BNP Paribas is authorised and regulated by the European Central Bank and the Autorité de Contrôle Prudentiel et de Résolution. BNP Paribas is authorised by the Prudential Regulation Authority and is subject to regulation by the Financial Conduct Authority and limited regulation by the Prudential Regulation Authority. Details about the extent of our regulation by the Prudential Regulation Authority are available from us on request. BNP Paribas has its registered office at 16 Boulevard des Italiens, 75009 Paris, France and is registered with the Companies Registry of Paris under number 662 042 449 RCS and has ADEME identification number FR200182_03KLJ. BNP Paribas London Branch is registered in the UK under number FC13447 and UK establishment number BR000170, and its UK establishment office address is 10 Harewood Avenue, London NW1 6AA. BNP Paribas is acting as financial adviser exclusively for easyJet and no one else in connection with the matters described in this announcement and will not be responsible to anyone other than easyJet for providing the protections afforded to clients of BNP Paribas or for providing advice in relation to the matters described in this announcement or any transaction or arrangement referred to herein.
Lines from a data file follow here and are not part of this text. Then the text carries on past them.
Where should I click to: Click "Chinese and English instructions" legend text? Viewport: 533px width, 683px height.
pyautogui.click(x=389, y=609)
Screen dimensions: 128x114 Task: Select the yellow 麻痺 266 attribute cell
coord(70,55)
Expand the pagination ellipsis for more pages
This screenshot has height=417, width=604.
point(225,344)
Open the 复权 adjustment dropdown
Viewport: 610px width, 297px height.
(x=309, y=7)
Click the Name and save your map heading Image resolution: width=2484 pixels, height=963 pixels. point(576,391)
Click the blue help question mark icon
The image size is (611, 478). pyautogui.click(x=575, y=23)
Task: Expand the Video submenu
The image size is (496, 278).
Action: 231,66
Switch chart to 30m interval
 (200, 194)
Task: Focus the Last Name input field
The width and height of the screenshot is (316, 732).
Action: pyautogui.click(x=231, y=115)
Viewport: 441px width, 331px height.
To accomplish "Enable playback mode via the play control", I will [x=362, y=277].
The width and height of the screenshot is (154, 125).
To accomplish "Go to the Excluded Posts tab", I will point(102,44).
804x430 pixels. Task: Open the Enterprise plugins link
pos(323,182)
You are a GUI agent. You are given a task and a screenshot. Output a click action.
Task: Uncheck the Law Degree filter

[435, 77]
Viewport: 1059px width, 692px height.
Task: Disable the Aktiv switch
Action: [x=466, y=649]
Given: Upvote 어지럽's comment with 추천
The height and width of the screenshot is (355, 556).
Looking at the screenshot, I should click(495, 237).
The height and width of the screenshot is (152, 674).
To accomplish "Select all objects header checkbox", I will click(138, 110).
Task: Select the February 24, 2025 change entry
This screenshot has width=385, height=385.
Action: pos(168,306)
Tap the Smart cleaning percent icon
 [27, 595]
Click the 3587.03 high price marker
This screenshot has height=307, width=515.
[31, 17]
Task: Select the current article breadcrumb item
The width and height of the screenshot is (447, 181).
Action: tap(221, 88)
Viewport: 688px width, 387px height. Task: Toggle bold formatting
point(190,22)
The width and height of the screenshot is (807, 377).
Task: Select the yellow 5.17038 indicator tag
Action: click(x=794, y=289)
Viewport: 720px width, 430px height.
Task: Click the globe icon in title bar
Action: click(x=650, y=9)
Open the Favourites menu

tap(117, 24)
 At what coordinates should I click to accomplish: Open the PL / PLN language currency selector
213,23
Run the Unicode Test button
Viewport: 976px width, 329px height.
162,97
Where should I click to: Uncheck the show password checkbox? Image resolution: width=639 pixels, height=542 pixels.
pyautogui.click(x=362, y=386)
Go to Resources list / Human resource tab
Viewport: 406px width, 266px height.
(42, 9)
This announcement is not intended to, and does not, constitute or form part of any offer, invitation or the solicitation of an offer to purchase, otherwise acquire, subscribe for, sell or otherwise dispose of, any securities, or the solicitation of any vote or approval in any jurisdiction, pursuant to this announcement or otherwise.

This announcement has been prepared in accordance with English law and information disclosed may not be the same as that which would have been disclosed in accordance with the laws of jurisdictions outside England. The release, publication or distribution of this announcement in whole or in part, directly or indirectly, in, into or from certain jurisdictions may be restricted by law. Therefore, any persons who are subject to the laws of any jurisdiction other than the United Kingdom or shareholders of easyJet who are not resident in the United Kingdom will need to inform themselves about, and observe, any applicable requirements. Any failure to comply with the restrictions may constitute a violation of the securities law of any such jurisdiction.

Rule 26.1 disclosure

In accordance with Rule 26.1 of the Code, a copy of this announcement will, subject to certain restrictions relating to persons resident in restricted jurisdictions, be available on easyJet’s website at corporate.easyjet.com/investors/possible-offer-from-castlelake/, by no later than 12 noon (London time) on the business day following the date of this announcement. For the avoidance of doubt, the content of the website referred to in this announcement is not incorporated into and does not form part of this announcement.